I would like to know what are some augmentation methods for non-image data, such as tabular data. I am taking both the ML and DL specialization courses and learned some strategies for image data augmentation. I would like to apply what I learned in these courses to my research. I am reading a paper in my field and noticed that the authors increased their training data size by the following method:

The initial data consisted of 12 samples (only) with 16 features. 1 and 0 were used to represent whether the sample contained a specific feature (e.g. ingredient). And for some features, the value is a range (e.g. 60-80%). The authors used a fluctuation range of 0.1 for each 0 and 1 vector and transformed 0 and 1 to the range of [0, 0.1] and [0.95, 1.05]. So all the features have ranges for their values. Then the authors created new samples using a random number generator in Jupyter Notebook in the range [0, 0.1] and [0.95, 1.05] from the original samples (12) and then use the same label (y) of the original sample for the artificially generated samples. As a result, their training data was increased from 12 to 120.

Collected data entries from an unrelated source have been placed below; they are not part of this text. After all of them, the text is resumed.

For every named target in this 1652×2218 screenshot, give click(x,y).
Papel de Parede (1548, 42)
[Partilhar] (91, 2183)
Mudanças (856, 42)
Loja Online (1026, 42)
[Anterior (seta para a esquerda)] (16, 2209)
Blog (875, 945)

I am not sure if this is a good way to augment the training data. I think that the training set is subject to a big overfitting problem. Am I right?

If this is not a good or even valid method to increase training data, are there any other methods? After all, limited data size is a common problem in AI applications.

BTW, I learned from the DL courses that using transfer learning is one way to deal with small data set. Maybe some algorithms (like trees and SVM?) are better at small data sets than others (DNN and CNN?).

That seems like a questionable way to increase the size of the data set, without actually adding any information. Those additional (120-12 = 108 ) examples are entirely statistical. They don’t add meaningful data.

If there are fewer examples than features, overfitting is a big risk.

Those algorithms are statistical based and they should all suffer from small dataset problem, switching from one to another shouldn’t be a sure win. If you can’t increase your data size, you may want to pay more attention to regularization. Andrew discussed about regularization in this week’s The Batch.

I found the following paragraph by Andrew in this week’s The Batch very interesting:

“Thanks to research progress over the past decade, we now have more robust optimization algorithms like Adam, better neural network architectures, and more systematic guidance for default choices of many other hyperparameters, making it easier to get good results. I suspect that scaling up neural networks — these days, I don’t hesitate to train a 20 million-plus parameter network (like ResNet-50) even if I have only 100 training examples — has also made them more robust. In contrast, if you’re training a 1,000-parameter network on 100 examples, every parameter matters much more, so tuning needs to be done much more carefully.”

I am trying to fully interpret it - so with modern deep learning models that use robust optimization algorithms like Adam and systematic guidance for default choices of hyperparameters, we can train a 20 million-plus parameter network (like ResNet-50) with 100 image examples and still get good performance?

Are there any articles or resources that discuss small sample size issues? In any case, the sample size should be much larger than the number of features, correct (it makes statistical sense)? Is there a rule of thumb between sample size and feature number? What’s the minimum sample size to train different models, like linear and logistic regression, RF, SVM, and NN? Of course, in the end, we will need to use cross-validation and a separate test set to test the performance of a model. Do they also work for small size samples (say <30)?

I never tried to train a 20 million-plus parameter network with 100 image examples, and I do not have any articles that discuss small sample size issues. I think you have a lot of research work to do in order to get for yourself the answers you are asking for.

TLDR:
I think Dr. Ng is referring to the advances in Transfer learning with the 100 training examples sentence, but let’s break down my interpretation of his words.

So, I think from the context “I suspect that scaling up neural networks — these days, I don’t hesitate to train a 20 million-plus parameter network (like ResNet-50) even if I have only 100 training examples — has also made them more robust.”

We should break this sentence up into the two different thoughts:
“I suspect that scaling up neural networks … has also made them more robust.”
“… these days, I don’t hesitate to train a 20 million-plus parameter network (like ResNet-50) even if I have only 100 training examples …”

Now we should ask the question what does “scaling up neural networks” mean?
When I hear the topic of scale, I think of large batch sizes and in particular this popular paper that is the basis of this blog post from OpenAI:

I could be wrong, but this is how I interpreted “scaling up neural networks” (let me know if someone has a better understanding).

Now let’s look into training ResNet-50 with 100 training examples: I can’t imagine he means training the network from nothing with 100 examples as that directly contradicts the statement with scale. However, ResNet-50 is frequently paired with a dataset that has around a million images “ImageNet”, TensorFlow even has this built into the framework. Check the weights parameter here: tf.keras.applications.resnet50.ResNet50 | TensorFlow v2.9.1
So loading ResNet-50 with ImageNet weights and doing transfer learning with 100 examples seems to be the most reasonable interpretation of the statement.